▸ Provided text:
## BEGIN
Monday, June 27, 2011

Son of Bride of the Triumphant Victory of the Epic Tale of Pants, Redux


My biggest irritation with sewing manuals of the past is that they don't start telling you how to make pants until the seventies. There are loads of mid-century pants patterns (my favorites have a Rosie the Riveter utilitarian vibe, like these), but pick up a contemporary text for advice on how to assemble them and you'll get nothing. Now, most of the books I've read don't tell you how to sew men's or children's clothes, either, though surely women sewed for their families as much as they did for themselves. Am I missing something? Were these just supposed to be natural-born female abilities, like using those eyelash torture devices or not breaking your ankle in heels? It's not like pants are easy or obvious, either--they're a lot harder to construct and fit than the A-line four-gore skirts my 1940 sewing book loves to describe. Actually, pants suck, and putting them together requires mental gymnastics of the highest order.
## END
▸ Complete the following:
(a) Put the records into a Markdown table with the columns Row and Line, starting at the line that contains "You are a computer-use agent. Viewport: 1024px" and ending at the last line of the records. Number each row and skip blank lines.
(b) Please write what comes next in the blog post about sewing pants, picking up after its final sentence.
The text and the records come from unrelated sources.

▸ Input material:
## BEGIN
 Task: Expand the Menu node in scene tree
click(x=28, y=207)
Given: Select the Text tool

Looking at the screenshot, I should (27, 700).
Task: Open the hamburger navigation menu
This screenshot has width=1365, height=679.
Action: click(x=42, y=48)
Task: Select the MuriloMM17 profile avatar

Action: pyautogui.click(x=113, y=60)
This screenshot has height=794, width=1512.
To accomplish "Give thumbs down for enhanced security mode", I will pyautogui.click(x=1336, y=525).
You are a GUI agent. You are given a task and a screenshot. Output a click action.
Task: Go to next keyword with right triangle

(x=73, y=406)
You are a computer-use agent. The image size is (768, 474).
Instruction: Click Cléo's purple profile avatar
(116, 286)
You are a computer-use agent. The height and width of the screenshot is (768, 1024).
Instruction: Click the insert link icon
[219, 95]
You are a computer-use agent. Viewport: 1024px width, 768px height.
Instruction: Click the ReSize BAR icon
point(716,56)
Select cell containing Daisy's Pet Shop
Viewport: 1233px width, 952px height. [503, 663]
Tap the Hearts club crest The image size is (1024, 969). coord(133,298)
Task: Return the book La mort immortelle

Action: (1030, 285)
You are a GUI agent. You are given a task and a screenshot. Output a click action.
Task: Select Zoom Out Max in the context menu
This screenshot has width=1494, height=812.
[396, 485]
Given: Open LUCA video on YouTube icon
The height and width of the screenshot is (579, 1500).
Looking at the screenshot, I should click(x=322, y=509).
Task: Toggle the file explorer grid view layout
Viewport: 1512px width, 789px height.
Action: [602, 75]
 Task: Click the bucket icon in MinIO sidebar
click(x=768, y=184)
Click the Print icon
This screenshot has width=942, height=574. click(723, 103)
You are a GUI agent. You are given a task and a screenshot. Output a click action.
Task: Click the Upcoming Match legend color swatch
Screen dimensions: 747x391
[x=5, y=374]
## END
▸ Answers to the tasks:
(a)
| Row | Line |
|---|---|
| 1 | You are a computer-use agent. Viewport: 1024px width, 768px height. |
| 2 | Instruction: Click the ReSize BAR icon |
| 3 | point(716,56) |
| 4 | Select cell containing Daisy's Pet Shop |
| 5 | Viewport: 1233px width, 952px height. [503, 663] |
| 6 | Tap the Hearts club crest The image size is (1024, 969). coord(133,298) |
| 7 | Task: Return the book La mort immortelle |
| 8 | Action: (1030, 285) |
| 9 | You are a GUI agent. You are given a task and a screenshot. Output a click action. |
| 10 | Task: Select Zoom Out Max in the context menu |
| 11 | This screenshot has width=1494, height=812. |
| 12 | [396, 485] |
| 13 | Given: Open LUCA video on YouTube icon |
| 14 | The height and width of the screenshot is (579, 1500). |
| 15 | Looking at the screenshot, I should click(x=322, y=509). |
| 16 | Task: Toggle the file explorer grid view layout |
| 17 | Viewport: 1512px width, 789px height. |
| 18 | Action: [602, 75] |
| 19 |  Task: Click the bucket icon in MinIO sidebar |
| 20 | click(x=768, y=184) |
| 21 | Click the Print icon |
| 22 | This screenshot has width=942, height=574. click(723, 103) |
| 23 | You are a GUI agent. You are given a task and a screenshot. Output a click action. |
| 24 | Task: Click the Upcoming Match legend color swatch |
| 25 | Screen dimensions: 747x391 |
| 26 | [x=5, y=374] |

(b)
This is all to say that I drafted the pattern for these slacks with just my own ingenuity (and Pamela Stringer, bless her, and the incomparable Reader's Digest guide) and I think they came out all right! I'm calling them Sailor Pants for no reason whatsoever, and I love them dearly. (I'm currently in the middle of constructing the sequel, Sailor Shorts, which I think sounds like an awfully dirty insult.)

I'm smiling in this picture because I have just crushed the mewling, lifeless corpse of pants beneath my conquering flat sneaker:

Pants: wide-legged linen trousers with a high waist, belt loops, and a side zip/hook and eye finish.




They've got some fitting problems--hello, Thigh Creases, and I see you've brought your "friend," Swayback--but not bad for a first try, I say:


And my landlady was all "wow, you made those yourself, you look like Katharine Hepburn" when she saw us taking those pictures, which I'm counting as Victory.

It is difficult to choose a place for one's hands when being photographed:


And when one's dear love of a partner is bossing one around like a fashion photographer, that place is sometimes "on one's head for no apparent reason":


But check out those belt loops, wow. Clean and even. VICTORY.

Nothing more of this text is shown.